From 1900 to the advent of WWII, golf in America added
sinew and muscle on this underlying frame to make the Resort golf experience
truly spectacular and widely accessible outside the echelons of elite
society. The enduring legacy has been that the popularization of golf
in America is indelibly stamped with the watermark of excellence set
by these fabulous early Resorts.
RAILROADS & RESORTS
H.
Newport Rhode Island
Old Colony Railroad

1888 Map

Old Colony Steam Engine ca. 1910
In an age mercifully innocent of environmental impact
studies, suburban shopping plazas, and the universal motorcar the only
thinkable means of overland transit was via the Old Colony Railroad
which linked Boston with distant points in southeastern Massachusetts
and Rhode Island. This legendary carrier was one of the best managed
of all railroads and a veritable bonanza for Its stockholders.
For sixty-seven years it grew and prospered until 1893,
when the expanding New York, New Haven & Hartford Railroad leased the
Old Colony for a period of ninety-nine years. Though notable improvements
and increased service were introduced by the New Haven management the
personalized service of the Old Colony was lost. The zenith of passenger
service to and from Newport was reached in 1913.
For many years the Newport Line was served by a handsome
express train known unofficially as "The Dandy Express". It's consist
included a Pullman parlor car to care for first class clientele who
insisted on privacy and comfort. "The Dandy" was a morning train from
Newport to Boston with a late-afternoon departure from the "Hub". The
travel time was under two hours.
Regularly scheduled passenger service reached an all-time
high during the summers of 1912 and 1913 when 24 trains a day arrived
and departed Newport between 5:55AM and 11:03PM. Added to this impressive
total were two scheduled freight trains a day, extra excursion specials
and frequent private charter used by summer colonists who owned "cottages"

* * *

_EXERCISE A_
Based on the railroads and resorts excerpt, answer these:
(i) In what year did the New York, New Haven & Hartford Railroad lease the Old Colony, and for how many years?
(ii) What was the travel time of "The Dandy Express"?
(iii) How many trains a day arrived and departed Newport during the summers of 1912 and 1913?

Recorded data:
* * *

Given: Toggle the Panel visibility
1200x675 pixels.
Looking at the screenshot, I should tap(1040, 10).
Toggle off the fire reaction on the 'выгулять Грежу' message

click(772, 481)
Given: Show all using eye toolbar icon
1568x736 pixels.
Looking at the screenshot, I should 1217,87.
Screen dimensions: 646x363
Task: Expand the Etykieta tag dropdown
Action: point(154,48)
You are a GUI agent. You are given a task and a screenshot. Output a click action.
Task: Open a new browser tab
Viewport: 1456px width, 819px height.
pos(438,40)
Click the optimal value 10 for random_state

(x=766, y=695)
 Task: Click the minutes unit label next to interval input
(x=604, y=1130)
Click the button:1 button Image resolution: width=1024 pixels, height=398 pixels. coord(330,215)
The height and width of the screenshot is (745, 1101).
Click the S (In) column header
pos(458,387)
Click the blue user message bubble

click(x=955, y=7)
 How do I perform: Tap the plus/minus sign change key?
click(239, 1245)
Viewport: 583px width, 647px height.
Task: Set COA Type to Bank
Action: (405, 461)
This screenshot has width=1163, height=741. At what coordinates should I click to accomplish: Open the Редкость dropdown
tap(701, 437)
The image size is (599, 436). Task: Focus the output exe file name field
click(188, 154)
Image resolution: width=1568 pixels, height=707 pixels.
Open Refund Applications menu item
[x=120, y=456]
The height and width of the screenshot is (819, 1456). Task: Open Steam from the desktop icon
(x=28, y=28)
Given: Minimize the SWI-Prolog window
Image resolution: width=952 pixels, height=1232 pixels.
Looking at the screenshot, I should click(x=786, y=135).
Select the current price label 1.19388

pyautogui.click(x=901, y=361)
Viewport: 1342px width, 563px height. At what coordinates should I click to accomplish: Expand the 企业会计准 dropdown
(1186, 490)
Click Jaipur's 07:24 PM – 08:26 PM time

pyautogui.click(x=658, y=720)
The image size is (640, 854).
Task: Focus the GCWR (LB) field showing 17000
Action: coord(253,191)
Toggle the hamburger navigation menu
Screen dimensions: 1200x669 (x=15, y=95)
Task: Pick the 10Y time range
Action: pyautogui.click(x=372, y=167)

* * *

_EXERCISE B_
Write out, word for word, the lines of the listing from the line that contains "The height and width of the screenshot is (819, 1456)." through the line that contains "(x=28, y=28)", both of those lines included.

_TASK RESULT A_
(i) 1893, for ninety-nine years.
(ii) Under two hours.
(iii) 24 trains a day.

_TASK RESULT B_
The height and width of the screenshot is (819, 1456). Task: Open Steam from the desktop icon
(x=28, y=28)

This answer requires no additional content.